As far as campaigning goes, Chelsea Clinton has played a significantly smaller role, at least publicly, in her mother Hillary Clinton’s second run for the White House than her fellow potential First Daughter Ivanka Trump has in her father’s. The younger Trump has served as one of the most vocal advisers in Donald Trump’s campaign, both behind the scene and in the spotlight.
Last week, Trump tried to reframe her father’s—and the GOP’s—position on women’s issues at the Republican National Convention, pledging that the presidential candidate empowers women and would ensure equal pay for equal work.
During a Facebook live for Glamour magazine Wednesday night, Clinton questioned whether the GOP and Trump would actually support the issues (specifically “paid family leave, equal pay for equal work, ensuring that our child care cost don’t overwhelm our salaries”) that both Democratic and Republican women care about. Asked by editor Cindi Leive what she would like to ask the younger Trump, Clinton said it was exactly how the GOP nominee would do that, given his track record.

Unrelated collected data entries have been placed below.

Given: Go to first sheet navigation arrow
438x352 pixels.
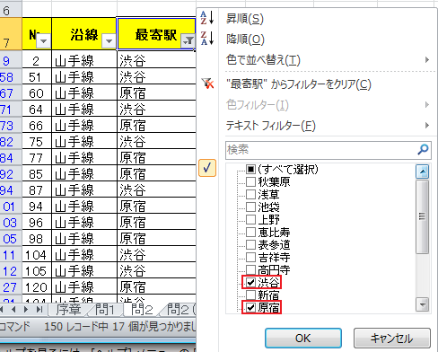Looking at the screenshot, I should 2,309.
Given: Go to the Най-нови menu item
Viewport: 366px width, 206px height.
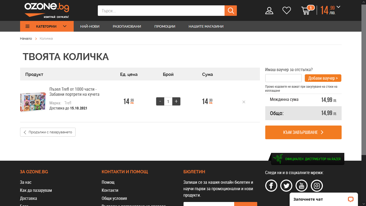Looking at the screenshot, I should click(90, 26).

“When you look at those issues that certainly affect our generation so strongly, I think my mom has stronger plans and a stronger record for actually delivering for women and families,” Clinton said.
To clarify: Clinton has outlined a proposal for paid family and medical leave (an issue that gums up support on both sides of the political aisle) and addressed equal pay for equal work and subsidized childcare.
Candidate Trump has no official policies outlined, but has said “I will do so much better for women.” Equal pay and paid leave are not addressed in the Republican party platform.
Ivanka Trump has long presented herself as a champion for women in the workplace. She is currently writing a book aimed at working women, and launched a #WomenWhoWork initiative back in October to fight against negative stereotypes. Given that 70% of women had an unfavorable view of Trump according to an April Gallup poll, he may want to bring her on as an advisor to win over more women voters.
Correction: This article originally misattributed Trump’s 70% unfavorability rating among women to Pew instead of Gallup.